Charlotte city police officer M.S. Connor, suspicious at Grahams hasty exit, followed him and his friend, stopped them for questioning and didnt believe Grahams story about being diabetic. As Connor was checking by radio with the store, Graham got out of his car and passed out briefly. Backup officers arrived, told Graham to shut up and rammed his head into a patrol car while throwing him in the back of it.
Graham sustained minor injuries and argued that the officers use of force was excessive. But the Supreme Court found that the officers actions were justified because he reasonably believed the force he was using was necessary to prevent or detect a crime in progress.
Annnnnd this one from the SCOTUS itself, without dissent.
http://reason.com/blog/2014/05/27/supreme-court-rules-in-favor-of-police-w
The U.S. Supreme ruled today in favor of several West Memphis, Arkansas, police officers who used deadly force to end a high-speed car chase. The Court’s ruling in Plumhoff v. Rickard overturns a previous decision by the U.S. Court of Appeals for the 6th Circuit, which had denied qualified immunity to the officers involved in the incident.

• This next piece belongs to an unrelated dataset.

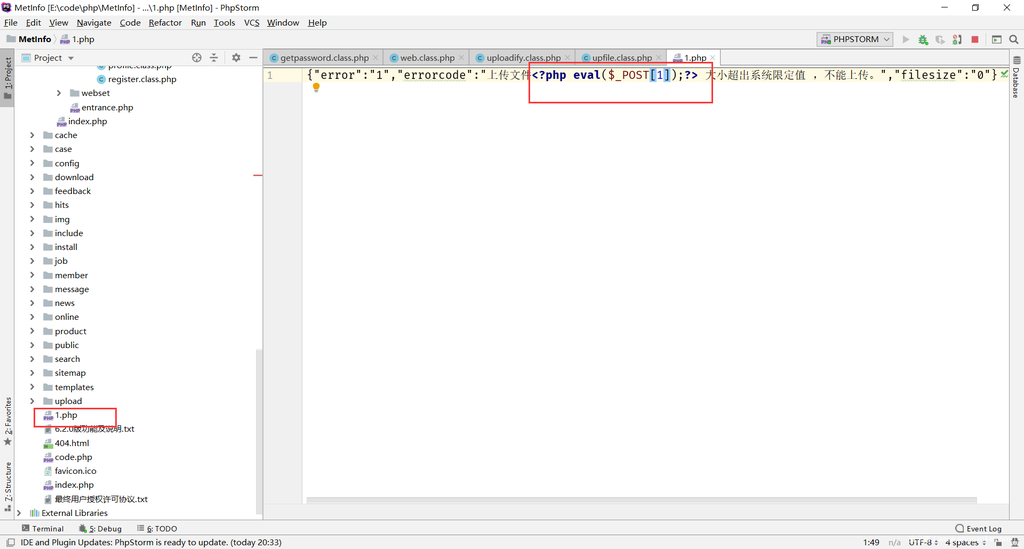Open Project panel gear settings

[236, 58]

“Under the circumstances present in this case,” Justice Samuel Alito wrote for the Supreme Court, “we hold that the Fourth Amendment did not prohibit petitioners from using the deadly force that they employed to terminate the dangerous car chase.”

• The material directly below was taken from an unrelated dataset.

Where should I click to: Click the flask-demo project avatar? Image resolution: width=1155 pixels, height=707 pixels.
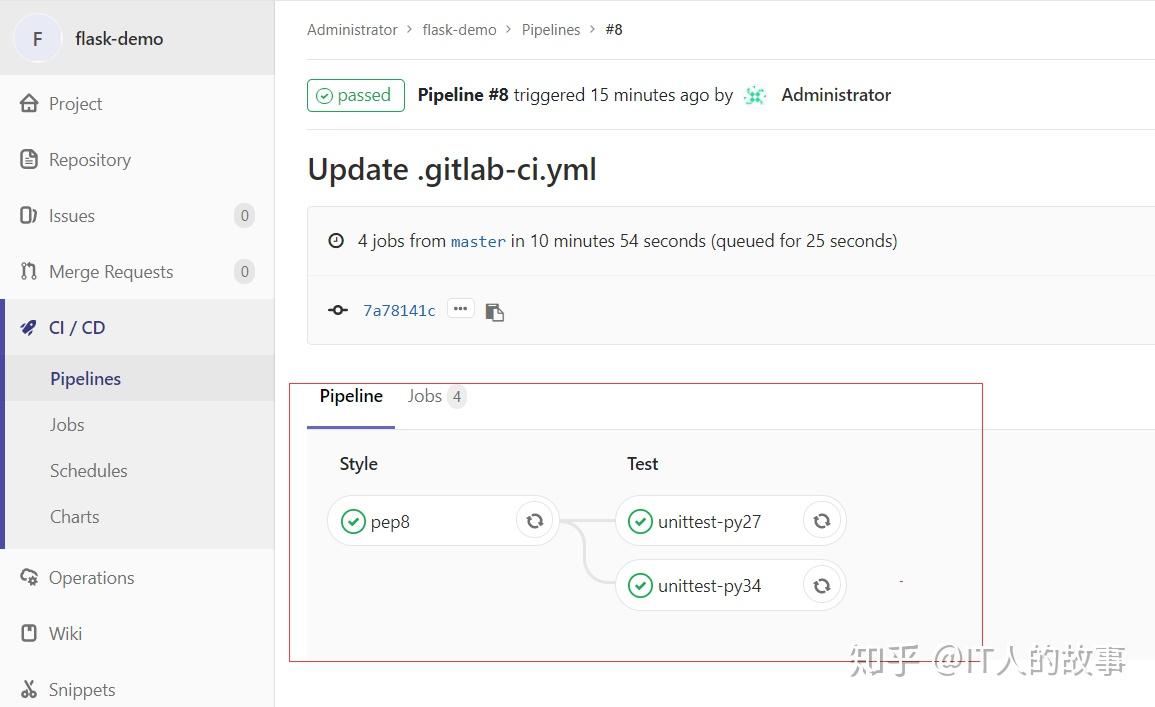37,38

At issue was a 2004 pursuit that began with a routine traffic stop and ended with the West Memphis police firing 15 rounds into the fleeing vehicle, killing both the driver and his passenger, neither of whom were armed. As expected, the Court upheld the constitutionality of those actions by the police. “If police officers are justified in firing at a suspect in order to end a severe threat to public safety,” the Court held, “the officers need not stop shooting until the threat has ended.”
The opinion in Plumhoff v. Rickard is available here. No dissents were filed.
This one was 9 to ZERO.
At this point in the discussions on this thread.... I have to ask the question: Who’s side are you on in all these cases... including the present one?
no friend you are wrong
Hilarious. You are really going to compare a high speed car chase to a traffic stop?
“All claims that law enforcement officials have used excessive force - deadly or not - in the course of an arrest, investigatory stop, or other “seizure” of a free citizen are properly analyzed under the Fourth Amendment’s “objective reasonableness” standard, rather than under a substantive due process standard. Pp. 392-399. [490 U.S. 386, 387]”
Graham v Connor was a 1983 Civil Rights action. The issue was the standard to apply, substantive due process or 4th Amendment reasonableness standard. Court found the Appellate level applied the wrong standard and remanded the case. That is all.
As Graham v. Connor applies to this set of circumstances? If the family of the deceased sues for damages under a 1983 Civil Rights cause of action, the standard to be applied in determining liability os 4th AM objective reasonableness standard. Any more questions?
I don’t know why the Wash Post analysis is so off, but it is.
Its not the Wash Po analysis. It’s the settled law that cases are judged against for the last 30 years.
The fact of the matter is this: The cop isn’t gonna be lynched by 7 seconds of edited video and 6 months of Leftist media b.s. The law is on his side until they prove otherwise and a jury says it isn’t. It isn’t 1st degree and it isn’t 2nd.
Hilarious. You are really going to compare a high speed car chase to a traffic stop?
......
And no two cases are ever alike, you know that. How does the present case fit into the framework of the settled law is all that matters.
We should establish a new national holiday to honor this martyr.